• _DATASET RECORDS_
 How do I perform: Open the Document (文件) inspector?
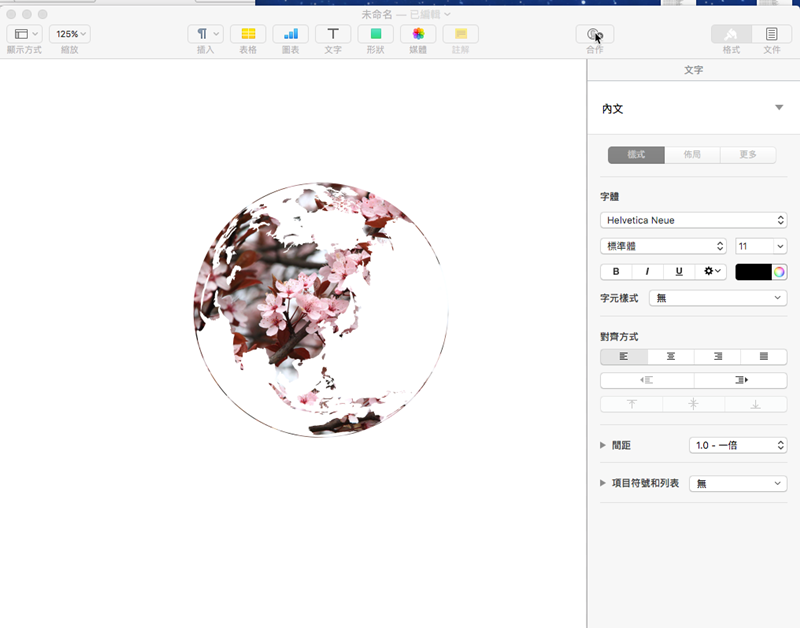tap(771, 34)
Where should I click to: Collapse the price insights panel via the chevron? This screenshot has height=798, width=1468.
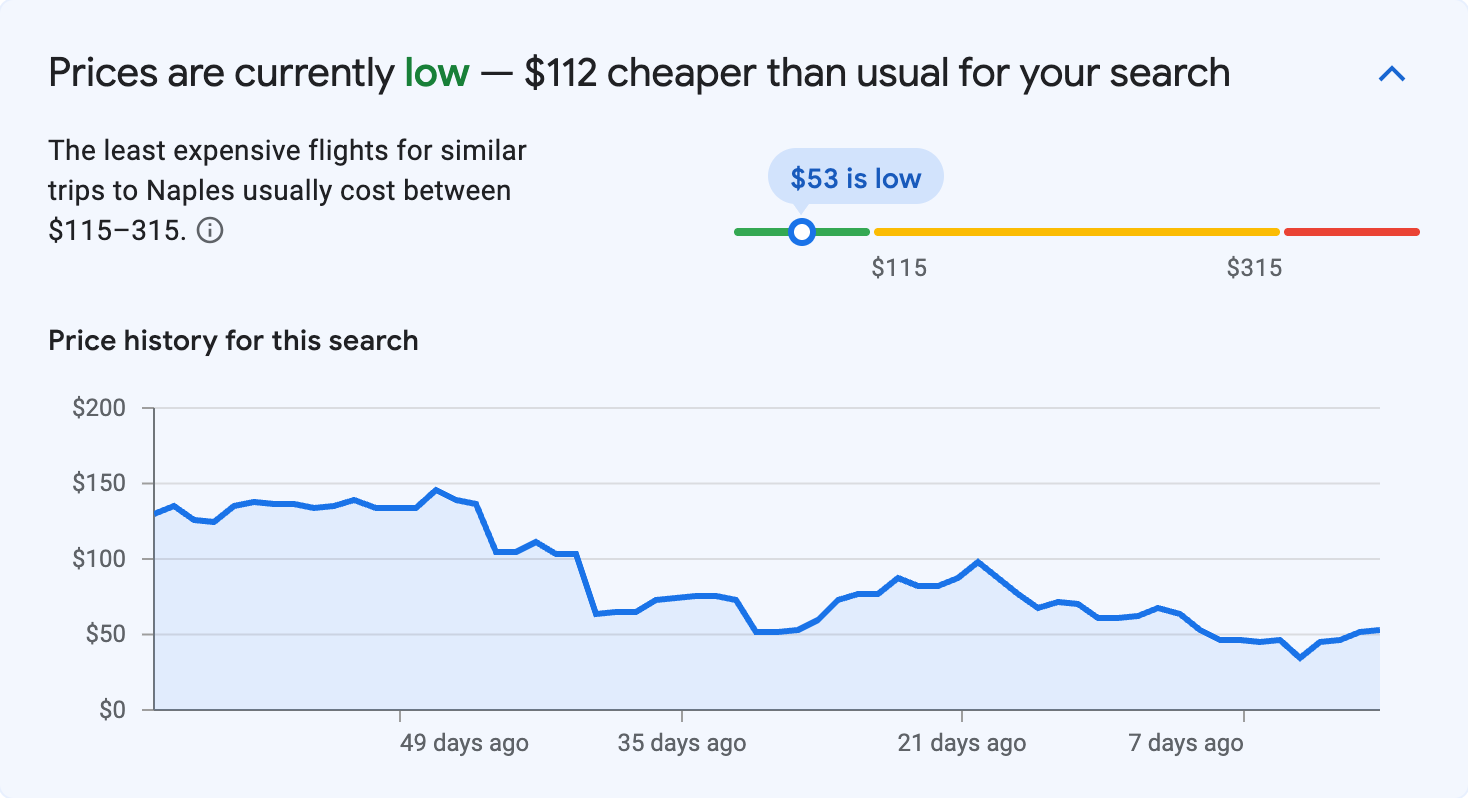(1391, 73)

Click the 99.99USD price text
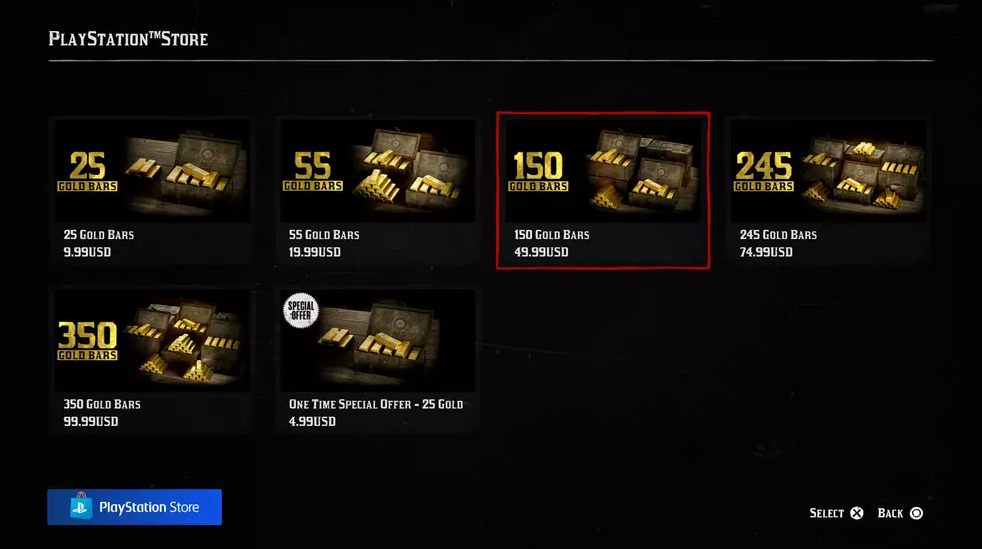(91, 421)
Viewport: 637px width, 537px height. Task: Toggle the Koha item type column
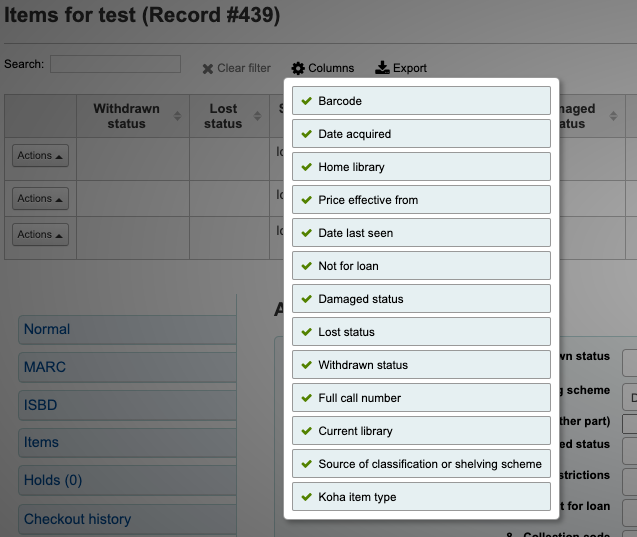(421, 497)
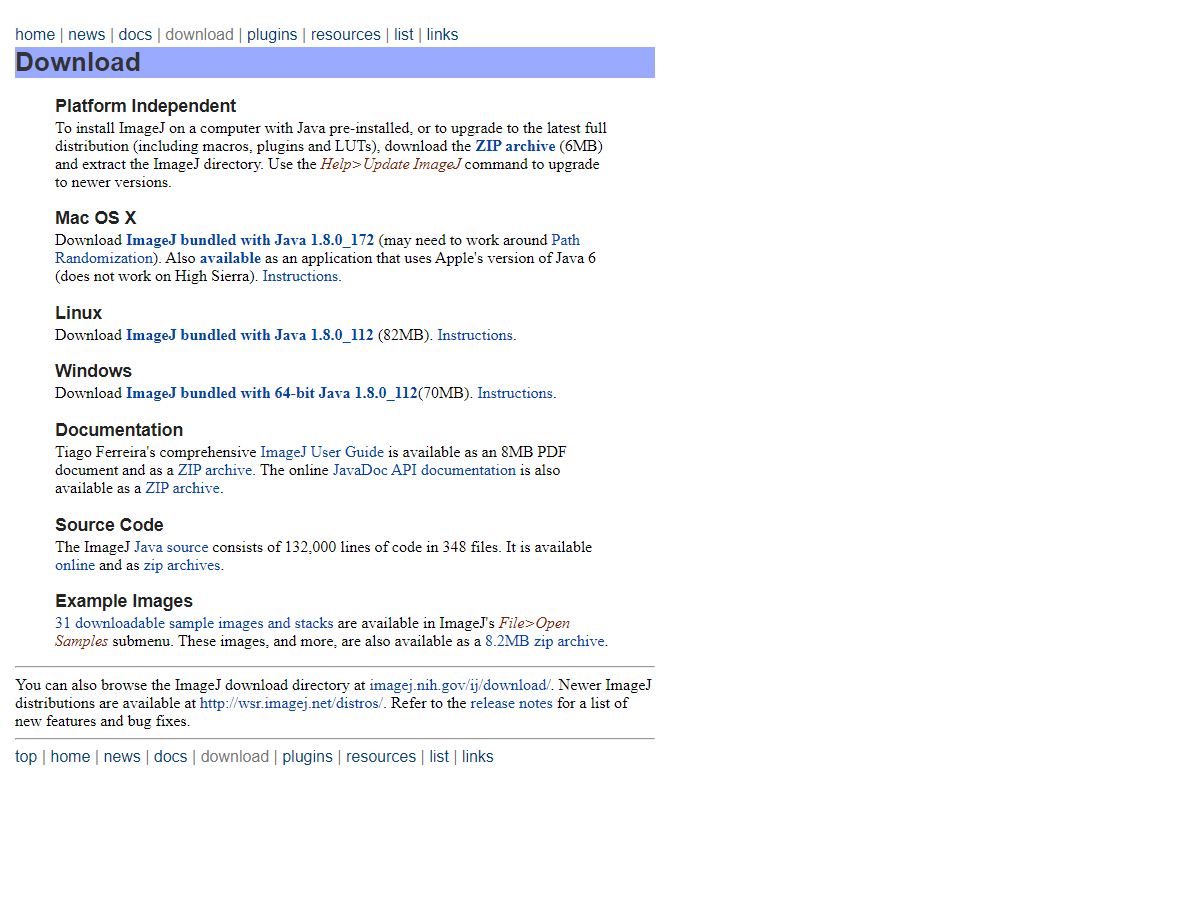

• _REQUIRED ACTION_
The line containing "Click the 99.99USD price text" and every line after it, through the end of the data, are to be output exactly. Omit the pictures.

• _EXPECTED OUTPUT_
Click the 99.99USD price text
(91, 421)
Viewport: 637px width, 537px height. Task: Toggle the Koha item type column
(421, 497)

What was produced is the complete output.